2. Establish new “school-at-home” routines. An unstructured day will ensure chaos for both you and your children. Involve your children in creating a new daily routine. Let them give input — about the order of events, when snack happens, how long for breaks, etc but be sure to allocate uninterrupted work time for you, too. Ask them to help write it up or create/color pictures for each step. Post it on the wall so that they can see it and help keep themselves on track.  More on how to create routine charts here.  Here’s an example of the daily routine from one parent who has done home schooling for years:

Breakfast to 10 am: Play inside

10 am to noon: Group project

Art, cooking, jigsaw puzzle, work assigned by the school

Depending on how self-sufficient the children are, this may be an opportunity to work part of the time, or it could be some designated face time with your kids so you can disappear behind your office door later in the day.

Noon to 12:30 pm: Lunch

12:30 to 2:30 pm: Alone time for everyone

Books, educational tablet time, coloring, crafts, infuriating Zoom call with Steve from accounting

2:30 to 4:30 pm: Outside play

Depending on the age of your kids, you can keep an eye on what’s happening but only get involved as needed

4:30 pm until dinner: Regroup time

TV, video games, books

3. Create “parenting shifts” with your co-parent if you have one. Together, decide who’s on point for parenting/teaching during certain times of day. In my home, my husband takes morning duty on Mondays and Tuesdays. I take it on Wednesdays and Thursdays. We share it on Fridays. We have a similar division of labor around evening and “tuck in” duties. When my husband is “on duty,” I’m off, and can fully engage in my own priorities.

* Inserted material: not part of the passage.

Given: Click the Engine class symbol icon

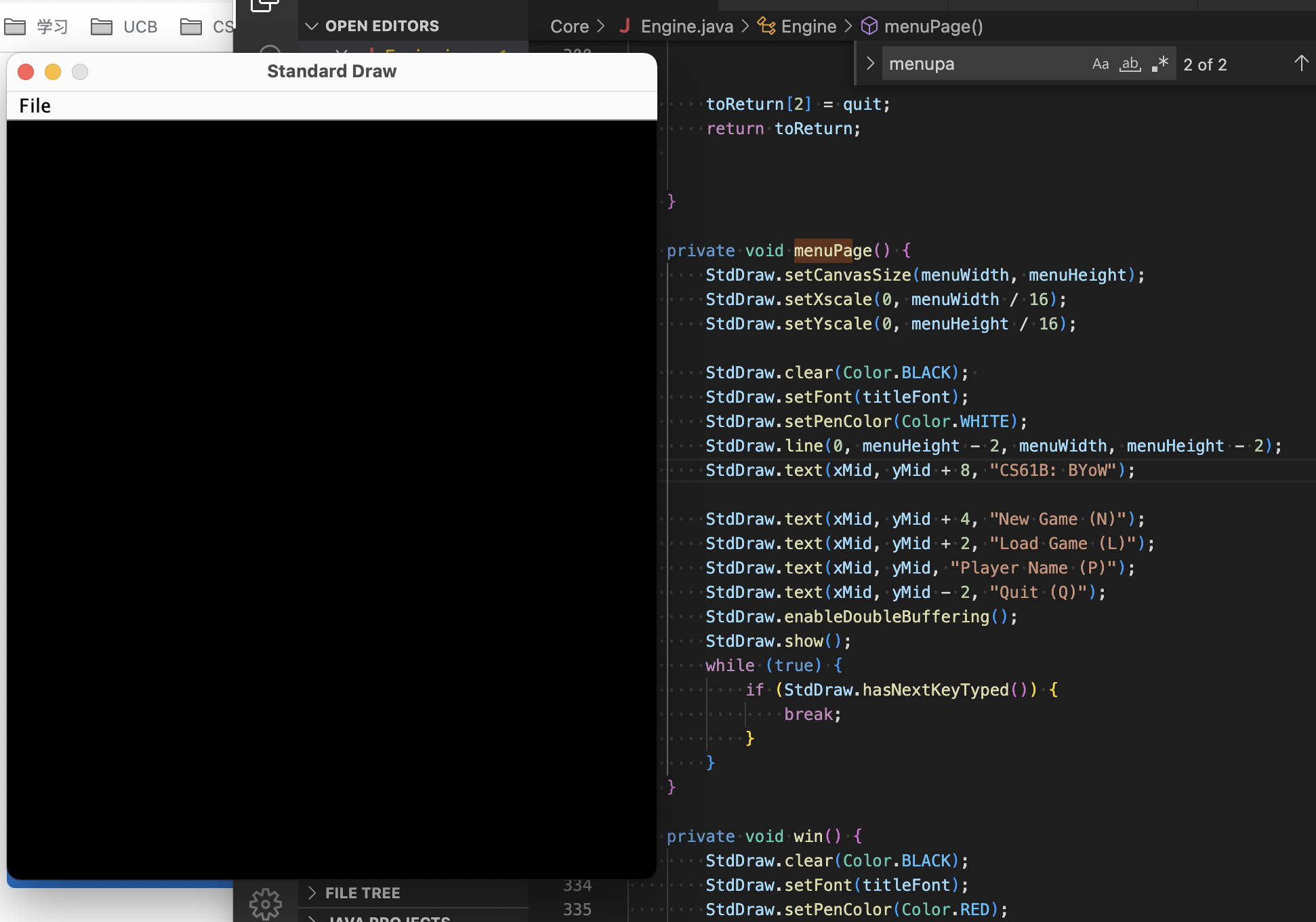Looking at the screenshot, I should 766,26.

If you don’t have a co-parent, consider taking paid time off, short-term disability, or a leave of absence. Another option might be to get someone else to take some shifts. While we have all been advised about “social distancing,” having one other trusted (and healthy) person in your home may be the only other option. 

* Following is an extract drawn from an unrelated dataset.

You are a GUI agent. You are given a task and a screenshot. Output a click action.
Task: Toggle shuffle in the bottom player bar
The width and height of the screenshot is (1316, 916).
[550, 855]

4. Build in time for connection. Anxiety fills the air all around us and children can feel it. Your attention, love, and playful presence helps your child feel secure and calm. Now more than ever, Special Time could make a big difference in your home. Got some favorite board games? A family project that you could do together? Some fun, family activities could also be perfect for this moment in time. Finally, just listening without fixing will allow your child’s concerns and worries to rise to the surface — a much healthier place than trapped inside.

5. Clarify expectations around screen time. As a family, create boundaries around TV, YouTube, social media, gaming, and even news about COVID-19 during “home school” days. When children are around 5 years old and under, you can decide the rules. But if your child is older than 6, you will likely get better compliance if you involve your children in coming up with agreements. Of course, there will be some non-negotiables and you can decide what they are. This Family Media Plan can help with the conversation. 

6. Limit your own media consumption time. Last week, I found myself glued to the news channels at every opportunity. I don’t think this is healthy for me. Today, I haven’t turned it on yet (it’s noon) and I feel much better. I’m not recommending that you put your head in the sand; it is important to stay informed. But I do think limiting your media consumption will create more headspace and time for joy, creativity, and love. Get outside and play!

7. Set up a working space for each family member. Decide who’s going to be stationed where, and do your best to create a clean working surface and quiet-ish space so that every person can focus. Our rule has always been “No devices (including phones, laptops, iPads, etc.) in bedrooms” but for the present circumstance, we may need to bend that rule for daytime schooling.

Being home together will be challenging, but at the same time it is an opportunity to slow down and strengthen relationships with the people we love most.